Saturday, October 19, 2013

Weekly Market Commentary - Oct 14 - Oct 18, 2013

So far, earnings season continues to surprise Indian investors to the upside. As Sensex continues to hover around its all time high, most investors will do well to realize that expectation investing can come as an handy tool a bit before earnings season is about to start. Most investors do not use DCF while analyzing a stock/company. I do though. With so many assumptions and complexities built into it, DCF does not act as a quick tool to help investors/speculators make money. In such a scenario, they can resort to what Michael J. Mauboussin calls Expectation Investing.

Expectation Investing is also knows as Reverse DCF. In this method, instead of trying to value a company (stock) by forecasting free cash flows into the future and then discounting them to current period, you do it the other way round.

You look at the current stock price and then try to find out what assumptions market is building into the price. The analyst can review these assumptions and see whether expectations are excessively high or too low to arrive at the decision of investing in that particular company or not.

The biggest advantage of this method, is as you can see, is it eliminated the need of forecasting. However, this method does not provide a quick way to analyse stocks but when formalized into a framework it can help an investor to make a quick decision.

Finally, as a noted statistician George Box said “All models are wrong; some are useful.”

I urge my readers to share with us their experience with Reverse DCF process, if they have tried it in the past.

Sensex gained 3.1%, Nifty gained 3.2% and CNX Midcap was up by 2.3% this week.

Monday – Sensex up by 0.4%, Nifty up by 0.3%, Midcap up by 0.6%
Market party over good Infosys results (guidance) ended early as inflation played spoilsport. September WPI was 6.46% against 6.1% in August and 46 bps above the street estimate of 6%. Surge in inflation has put RBI in a fix and investors on back foot as RBI now will find it difficult to lower interest rates and even may lead to rate hikes to contain the inflationary pressure.

Tuesday - Sensex down by 0.3%, Nifty down by 0.4%, Midcap down by 1.2%
Yesterday’s high inflation numbers led to selling in banking and other rate sensitive stocks. HDFC lost some ground as bank reported its slowest growth quarter in a decade. HDFC earnings increased 27% y-o-y against its record 30% growth in every quarter in last decade.

Wednesday – Markets closed on Eid.

Thursday – Sensex down by 0.6%, Nifty down by 0.7%, Midcap down by 0.4%
Markets were down as investors resorted to profit booking as Infosys and TCS good results quickly became the story of the past. The market did not move much on the news of deal on US shutdown and debt ceiling. Most talked about event of recent times continued to be ignored by investors in the Indian markets.

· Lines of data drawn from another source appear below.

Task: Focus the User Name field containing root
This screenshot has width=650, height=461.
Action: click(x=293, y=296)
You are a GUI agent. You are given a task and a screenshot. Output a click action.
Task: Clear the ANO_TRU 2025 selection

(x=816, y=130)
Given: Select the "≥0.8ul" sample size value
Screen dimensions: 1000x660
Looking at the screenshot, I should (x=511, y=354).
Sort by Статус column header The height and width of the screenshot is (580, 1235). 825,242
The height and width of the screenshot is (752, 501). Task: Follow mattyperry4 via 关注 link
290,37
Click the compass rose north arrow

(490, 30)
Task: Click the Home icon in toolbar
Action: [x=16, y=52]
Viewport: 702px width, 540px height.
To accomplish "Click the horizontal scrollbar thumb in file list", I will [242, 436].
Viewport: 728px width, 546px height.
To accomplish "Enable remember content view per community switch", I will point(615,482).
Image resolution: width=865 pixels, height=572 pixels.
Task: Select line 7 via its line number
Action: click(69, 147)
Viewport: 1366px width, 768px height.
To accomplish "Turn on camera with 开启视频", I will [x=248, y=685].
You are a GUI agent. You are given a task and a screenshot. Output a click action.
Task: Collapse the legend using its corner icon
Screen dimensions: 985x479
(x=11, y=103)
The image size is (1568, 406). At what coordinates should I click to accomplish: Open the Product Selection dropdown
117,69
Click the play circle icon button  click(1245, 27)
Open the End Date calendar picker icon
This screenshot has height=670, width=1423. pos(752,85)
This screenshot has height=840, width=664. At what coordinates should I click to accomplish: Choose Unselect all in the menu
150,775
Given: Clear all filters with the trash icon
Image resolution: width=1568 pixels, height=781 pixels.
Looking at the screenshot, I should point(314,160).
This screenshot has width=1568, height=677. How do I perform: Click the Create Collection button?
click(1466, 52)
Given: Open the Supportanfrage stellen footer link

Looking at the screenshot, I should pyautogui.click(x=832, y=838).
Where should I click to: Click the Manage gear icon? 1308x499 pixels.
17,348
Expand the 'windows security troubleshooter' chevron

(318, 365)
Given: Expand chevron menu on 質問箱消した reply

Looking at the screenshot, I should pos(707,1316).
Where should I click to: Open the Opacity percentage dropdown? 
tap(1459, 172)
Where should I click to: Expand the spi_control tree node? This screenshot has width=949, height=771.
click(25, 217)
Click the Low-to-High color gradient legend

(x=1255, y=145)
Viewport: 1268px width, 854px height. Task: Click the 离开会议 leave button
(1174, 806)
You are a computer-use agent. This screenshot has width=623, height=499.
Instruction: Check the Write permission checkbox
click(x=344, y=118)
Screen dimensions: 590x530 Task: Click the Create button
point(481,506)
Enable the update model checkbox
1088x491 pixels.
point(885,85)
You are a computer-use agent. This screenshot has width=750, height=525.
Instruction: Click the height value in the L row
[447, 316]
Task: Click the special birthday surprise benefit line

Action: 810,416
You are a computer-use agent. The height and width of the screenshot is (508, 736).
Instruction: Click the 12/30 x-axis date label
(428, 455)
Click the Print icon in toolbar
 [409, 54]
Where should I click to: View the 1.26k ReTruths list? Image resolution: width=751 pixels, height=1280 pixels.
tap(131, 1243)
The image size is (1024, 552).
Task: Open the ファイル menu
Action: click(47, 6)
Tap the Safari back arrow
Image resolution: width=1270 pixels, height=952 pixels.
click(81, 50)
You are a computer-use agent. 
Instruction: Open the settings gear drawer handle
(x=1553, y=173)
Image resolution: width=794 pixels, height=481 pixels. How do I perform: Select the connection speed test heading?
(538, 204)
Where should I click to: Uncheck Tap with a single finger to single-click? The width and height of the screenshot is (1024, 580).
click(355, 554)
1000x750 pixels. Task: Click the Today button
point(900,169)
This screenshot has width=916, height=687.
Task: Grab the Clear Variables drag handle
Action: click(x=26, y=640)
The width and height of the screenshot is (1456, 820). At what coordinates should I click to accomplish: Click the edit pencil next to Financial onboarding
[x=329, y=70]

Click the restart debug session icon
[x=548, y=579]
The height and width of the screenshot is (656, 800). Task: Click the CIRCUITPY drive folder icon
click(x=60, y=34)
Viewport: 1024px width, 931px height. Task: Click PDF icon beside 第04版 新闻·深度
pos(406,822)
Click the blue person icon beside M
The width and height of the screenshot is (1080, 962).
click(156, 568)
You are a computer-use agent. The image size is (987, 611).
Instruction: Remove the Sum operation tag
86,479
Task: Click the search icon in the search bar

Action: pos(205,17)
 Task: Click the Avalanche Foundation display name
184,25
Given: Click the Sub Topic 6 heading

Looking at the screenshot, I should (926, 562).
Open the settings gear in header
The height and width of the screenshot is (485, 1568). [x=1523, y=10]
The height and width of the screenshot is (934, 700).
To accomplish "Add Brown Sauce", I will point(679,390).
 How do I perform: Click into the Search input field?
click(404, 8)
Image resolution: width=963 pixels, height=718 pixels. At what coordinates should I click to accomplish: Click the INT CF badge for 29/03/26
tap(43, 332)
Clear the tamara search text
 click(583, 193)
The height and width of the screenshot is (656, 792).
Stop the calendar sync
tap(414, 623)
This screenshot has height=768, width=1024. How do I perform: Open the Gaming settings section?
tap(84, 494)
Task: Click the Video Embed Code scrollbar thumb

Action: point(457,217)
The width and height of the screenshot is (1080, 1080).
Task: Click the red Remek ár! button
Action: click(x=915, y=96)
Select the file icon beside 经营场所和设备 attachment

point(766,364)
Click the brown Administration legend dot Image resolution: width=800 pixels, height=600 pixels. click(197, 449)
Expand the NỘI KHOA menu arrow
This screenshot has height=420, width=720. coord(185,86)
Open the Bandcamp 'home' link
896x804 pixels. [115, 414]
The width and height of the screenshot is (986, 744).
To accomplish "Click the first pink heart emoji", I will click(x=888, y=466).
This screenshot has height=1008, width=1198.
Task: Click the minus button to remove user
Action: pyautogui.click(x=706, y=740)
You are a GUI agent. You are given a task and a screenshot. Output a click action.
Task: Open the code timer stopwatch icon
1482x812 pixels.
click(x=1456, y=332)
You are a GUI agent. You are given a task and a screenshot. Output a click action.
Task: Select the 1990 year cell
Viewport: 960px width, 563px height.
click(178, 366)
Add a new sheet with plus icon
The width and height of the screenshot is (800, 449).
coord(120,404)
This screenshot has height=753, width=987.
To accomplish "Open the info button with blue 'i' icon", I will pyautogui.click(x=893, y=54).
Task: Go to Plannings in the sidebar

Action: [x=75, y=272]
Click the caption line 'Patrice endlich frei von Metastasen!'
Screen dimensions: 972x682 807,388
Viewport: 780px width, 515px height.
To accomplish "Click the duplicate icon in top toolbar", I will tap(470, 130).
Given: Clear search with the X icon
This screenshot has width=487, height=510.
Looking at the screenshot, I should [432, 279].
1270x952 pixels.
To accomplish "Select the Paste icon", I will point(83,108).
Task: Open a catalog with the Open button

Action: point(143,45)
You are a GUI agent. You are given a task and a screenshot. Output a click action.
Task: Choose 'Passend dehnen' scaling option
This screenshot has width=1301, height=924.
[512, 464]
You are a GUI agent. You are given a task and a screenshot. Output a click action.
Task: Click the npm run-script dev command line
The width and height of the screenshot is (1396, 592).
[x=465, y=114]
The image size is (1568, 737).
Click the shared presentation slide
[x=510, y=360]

Friday – Sensex up by 2.3%, Nifty up by 2.4%, Midcap up by 1.4%
A good close to a rather mute week. Markets went up as corporate earnings continued to surprise. L&T, the capital goods major, reported a 7% rise in quarterly profit beating the analyst estimates. Market sentiment was also boosted by the news that LIC will invest Rs. 40,000 crores ($1.28 billion) into the markets in FY14.